One can show that on average, each bagged tree makes use of around 2/3 of the observations (see Exercise 2 of Chapter 5). The remaining 1/3 of the observations not used to fit a given bagged tree are referred to as the out-of-bag (OOB) observations.

It can be shown that with $B$ sufficiently large, OOB error is virtually equivalent to leave-one-out cross-validation error.

#### Variable Importance Measures

As we have discussed, bagging typically results in improved accuracy over prediction using a single tree. Unfortunately, however, it can be difficult to interpret the resulting model. Recall that one of the advantages of decision trees is the attractive and easily interpreted diagram that results. However, when we bag a large number of trees, it is no longer possible to represent the resulting statistical learning procedure using a single tree, and it is no longer clear which variables are most important to the procedure. Thus, bagging improves prediction accuracy at the expense of interpretability.

Although the collection of bagged trees is much more difficult to interpret than a single tree, one can obtain an overall summary of the importance of each predictor using the RSS (for bagging regression trees) or the Gini index (for bagging classification trees). In the case of bagging regression trees, we can record the total amount that the RSS is decreased due to splits over a given predictor, averaged over all $B$ trees. A large value indicates an important predictor. Similarly, in the context of bagging classification trees, we can add up the total amount that the Gini index is decreased by splits over a given predictor, averaged over all $B$ trees.

### 2.2 Random Forests

RF 是 bagging 的升级版。RF 的区别在于：在确定 split, i.e. internal nodes 的时候，我们不是像 bagging 那样全盘考察所有 $p$ 个 predictors (i.e. features)，而是只考察一个 random sample of $m$ 个 predictors。random 就 random 在这里。

GIVEN ENTRIES:
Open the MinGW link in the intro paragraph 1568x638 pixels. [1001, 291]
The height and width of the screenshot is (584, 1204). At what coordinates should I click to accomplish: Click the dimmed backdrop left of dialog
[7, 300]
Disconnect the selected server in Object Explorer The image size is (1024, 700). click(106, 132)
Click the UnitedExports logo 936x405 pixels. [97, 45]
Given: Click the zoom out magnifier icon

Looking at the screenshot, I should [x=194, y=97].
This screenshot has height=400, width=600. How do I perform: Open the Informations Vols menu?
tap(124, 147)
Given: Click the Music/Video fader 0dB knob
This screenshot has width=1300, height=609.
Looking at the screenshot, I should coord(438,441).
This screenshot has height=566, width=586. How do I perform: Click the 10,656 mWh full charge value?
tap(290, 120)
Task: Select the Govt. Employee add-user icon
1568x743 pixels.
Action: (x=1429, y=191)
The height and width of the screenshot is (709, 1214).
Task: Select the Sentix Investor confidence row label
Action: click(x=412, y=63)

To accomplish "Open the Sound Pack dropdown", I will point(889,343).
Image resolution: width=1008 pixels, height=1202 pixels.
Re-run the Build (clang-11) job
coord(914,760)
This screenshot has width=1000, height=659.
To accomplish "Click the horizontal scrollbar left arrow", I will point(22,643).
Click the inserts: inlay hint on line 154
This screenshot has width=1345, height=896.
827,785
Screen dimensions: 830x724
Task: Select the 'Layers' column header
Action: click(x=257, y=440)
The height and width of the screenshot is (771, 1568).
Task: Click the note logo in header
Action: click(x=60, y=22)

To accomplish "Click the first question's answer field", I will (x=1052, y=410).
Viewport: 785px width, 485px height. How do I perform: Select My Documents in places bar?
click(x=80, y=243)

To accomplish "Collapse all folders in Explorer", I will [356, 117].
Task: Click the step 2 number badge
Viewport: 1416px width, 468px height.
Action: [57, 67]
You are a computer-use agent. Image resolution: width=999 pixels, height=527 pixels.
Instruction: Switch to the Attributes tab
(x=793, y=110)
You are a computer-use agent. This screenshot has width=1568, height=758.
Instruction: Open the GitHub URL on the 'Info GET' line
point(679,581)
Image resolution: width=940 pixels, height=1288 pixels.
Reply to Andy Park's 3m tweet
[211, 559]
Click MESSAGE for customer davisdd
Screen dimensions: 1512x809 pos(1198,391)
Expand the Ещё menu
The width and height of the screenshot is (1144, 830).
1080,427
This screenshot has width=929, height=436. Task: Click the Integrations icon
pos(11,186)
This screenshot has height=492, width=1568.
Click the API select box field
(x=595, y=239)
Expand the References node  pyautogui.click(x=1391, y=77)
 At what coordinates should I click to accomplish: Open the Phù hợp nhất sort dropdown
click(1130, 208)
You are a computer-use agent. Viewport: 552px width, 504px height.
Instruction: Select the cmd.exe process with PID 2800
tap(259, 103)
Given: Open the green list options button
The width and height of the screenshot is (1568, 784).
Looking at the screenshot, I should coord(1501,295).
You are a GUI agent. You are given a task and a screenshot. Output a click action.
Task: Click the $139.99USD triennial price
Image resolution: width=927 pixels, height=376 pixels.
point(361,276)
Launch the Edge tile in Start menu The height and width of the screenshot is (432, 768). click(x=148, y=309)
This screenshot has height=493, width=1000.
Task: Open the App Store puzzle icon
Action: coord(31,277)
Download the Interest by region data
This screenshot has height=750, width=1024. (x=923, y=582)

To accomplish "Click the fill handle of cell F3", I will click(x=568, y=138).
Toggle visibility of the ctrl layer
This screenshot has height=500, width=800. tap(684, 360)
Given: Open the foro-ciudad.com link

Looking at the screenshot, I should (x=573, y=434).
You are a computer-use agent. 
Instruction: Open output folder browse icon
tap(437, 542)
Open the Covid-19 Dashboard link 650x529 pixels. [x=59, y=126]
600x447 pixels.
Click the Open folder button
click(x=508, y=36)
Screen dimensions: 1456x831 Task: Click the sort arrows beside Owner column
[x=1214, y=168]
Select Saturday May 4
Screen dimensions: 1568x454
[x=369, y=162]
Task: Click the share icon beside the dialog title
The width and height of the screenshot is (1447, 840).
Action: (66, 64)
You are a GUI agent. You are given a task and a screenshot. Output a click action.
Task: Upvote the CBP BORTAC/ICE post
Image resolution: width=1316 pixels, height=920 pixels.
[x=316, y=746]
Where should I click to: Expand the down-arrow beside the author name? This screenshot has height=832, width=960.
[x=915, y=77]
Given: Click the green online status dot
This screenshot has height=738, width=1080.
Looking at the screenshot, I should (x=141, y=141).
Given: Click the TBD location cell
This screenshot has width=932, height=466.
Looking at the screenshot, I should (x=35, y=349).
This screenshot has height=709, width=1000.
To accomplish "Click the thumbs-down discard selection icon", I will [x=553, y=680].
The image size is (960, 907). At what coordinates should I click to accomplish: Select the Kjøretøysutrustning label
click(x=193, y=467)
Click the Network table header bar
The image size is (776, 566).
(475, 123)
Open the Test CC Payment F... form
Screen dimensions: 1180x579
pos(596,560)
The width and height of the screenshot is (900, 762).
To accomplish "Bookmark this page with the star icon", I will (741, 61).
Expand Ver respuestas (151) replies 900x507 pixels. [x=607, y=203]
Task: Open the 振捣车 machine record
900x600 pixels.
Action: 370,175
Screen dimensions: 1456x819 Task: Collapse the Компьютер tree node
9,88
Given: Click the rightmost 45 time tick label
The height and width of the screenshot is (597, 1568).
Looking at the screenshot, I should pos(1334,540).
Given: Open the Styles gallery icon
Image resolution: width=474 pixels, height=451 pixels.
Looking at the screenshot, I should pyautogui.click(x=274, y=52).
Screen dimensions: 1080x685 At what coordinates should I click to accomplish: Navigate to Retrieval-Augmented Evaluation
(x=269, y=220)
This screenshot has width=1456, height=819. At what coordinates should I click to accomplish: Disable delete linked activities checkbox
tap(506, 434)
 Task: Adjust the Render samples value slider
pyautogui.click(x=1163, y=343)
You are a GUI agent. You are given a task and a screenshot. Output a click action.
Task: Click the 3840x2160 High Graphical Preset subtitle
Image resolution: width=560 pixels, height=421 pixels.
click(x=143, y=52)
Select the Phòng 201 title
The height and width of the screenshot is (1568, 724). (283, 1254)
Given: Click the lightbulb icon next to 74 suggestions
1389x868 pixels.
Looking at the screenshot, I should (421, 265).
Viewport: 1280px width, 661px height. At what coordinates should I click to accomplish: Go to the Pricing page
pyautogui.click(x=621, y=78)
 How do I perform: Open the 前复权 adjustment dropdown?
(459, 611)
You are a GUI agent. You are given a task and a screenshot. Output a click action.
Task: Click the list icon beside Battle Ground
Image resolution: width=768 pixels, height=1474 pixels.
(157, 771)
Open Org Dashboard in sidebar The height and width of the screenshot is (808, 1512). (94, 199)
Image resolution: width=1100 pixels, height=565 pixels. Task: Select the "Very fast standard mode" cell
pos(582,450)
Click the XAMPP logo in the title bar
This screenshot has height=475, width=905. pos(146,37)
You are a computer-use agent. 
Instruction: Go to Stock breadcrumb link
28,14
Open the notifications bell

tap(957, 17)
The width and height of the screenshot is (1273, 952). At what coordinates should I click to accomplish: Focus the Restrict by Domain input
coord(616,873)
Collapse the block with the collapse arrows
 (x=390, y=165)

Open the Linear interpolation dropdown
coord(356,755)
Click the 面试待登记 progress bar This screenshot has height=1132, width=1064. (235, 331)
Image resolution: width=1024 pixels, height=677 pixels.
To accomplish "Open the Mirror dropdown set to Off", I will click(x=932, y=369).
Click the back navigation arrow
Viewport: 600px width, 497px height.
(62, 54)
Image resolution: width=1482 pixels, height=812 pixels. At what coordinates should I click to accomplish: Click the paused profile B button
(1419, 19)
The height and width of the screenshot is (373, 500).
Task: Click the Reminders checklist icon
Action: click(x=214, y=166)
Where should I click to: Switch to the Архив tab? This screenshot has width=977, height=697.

REQUIRED ACTIONS:
1. From the passage on bagging and random forests, write out the part starting with "As we have discussed, bagging" and going on through "expense of interpretability.".
2. Answer these from the passage on bagging and random forests:
(a) On average, about what share of the observations does each bagged tree make use of?
(b) When B is large enough, OOB error is virtually equivalent to what kind of error?
(c) Which measure summarizes predictor importance when bagging classification trees?
3. Carry on the notes about bagging and random forests from the point where they stop.

TASK ANSWERS:
1.
As we have discussed, bagging typically results in improved accuracy over prediction using a single tree. Unfortunately, however, it can be difficult to interpret the resulting model. Recall that one of the advantages of decision trees is the attractive and easily interpreted diagram that results. However, when we bag a large number of trees, it is no longer possible to represent the resulting statistical learning procedure using a single tree, and it is no longer clear which variables are most important to the procedure. Thus, bagging improves prediction accuracy at the expense of interpretability.

2.
(a) Around 2/3 of the observations.
(b) Leave-one-out cross-validation error.
(c) The Gini index.

3.
As with bagging, random forests will not overfit if we increase $B$, so in practice we use a value of $B$ sufficiently large for the error rate to have settled down.

### 2.3 Boosting

boost: [bu:st]

• A push from behind or a push upward
• To push up
• To increase, raise
• «plans to boost production»
• «an extra holiday to boost morale»
• To promote
• «a campaign to boost the new fashions»

1. 先正常建一棵树（有一个限制是：splits 数 $d$ 固定）
• $d$ 也被称为 depth
2. 把 residual 当做 response 再建一棵树（仍然是 $d$ 个 split）
3. 将两棵树叠加
4. 重复 2 和 3 直至达成某条件

===== 2016.08.16 补充 start =====

Boosting is a machine learning ensemble meta-algorithm for primarily reducing bias, and also variance in supervised learning, and a family of machine learning algorithms which convert weak learners to strong ones… A weak learner is defined to be a classifier which is only slightly correlated with the true classification (it can label examples better than random guessing). In contrast, a strong learner is a classifier that is arbitrarily well-correlated with the true classification.

When first introduced, the hypothesis boosting problem simply referred to the process of turning a weak learner into a strong learner. “Informally, [the hypothesis boosting] problem asks whether an efficient learning algorithm that outputs a hypothesis whose performance is only slightly better than random guessing [i.e. a weak learner] implies the existence of an efficient algorithm that outputs a hypothesis of arbitrary accuracy [i.e. a strong learner].” Algorithms that achieve hypothesis boosting quickly became simply known as “boosting”.

While boosting is not algorithmically constrained, most boosting algorithms consist of iteratively learning weak classifiers with respect to a distribution and adding them to a final strong classifier. When they are added, they are typically weighted in some way that is usually related to the weak learners’ accuracy. After a weak learner is added, the data are re-weighted: examples that are misclassified gain weight and examples that are classified correctly lose weight (some boosting algorithms actually decrease the weight of repeatedly misclassified examples, e.g., boost by majority and BrownBoost). Thus, future weak learners focus more on the examples that previous weak learners misclassified.

An adaptive algorithm is an algorithm that changes its behavior based on information available at the time it is run. This might be information about computational resources available, or the history of data recently received.

For example, stable partition, using no additional memory is $O(n \log n)$ but given $O(n)$ memory, it can be $O(n)$ in time. As implemented by the C++ Standard Library, stable_partition is adaptive and so it acquires as much memory as it can get (up to what it would need at most) and applies the algorithm using that available memory. Another example is adaptive sort, whose behaviour changes upon the presortedness of its input.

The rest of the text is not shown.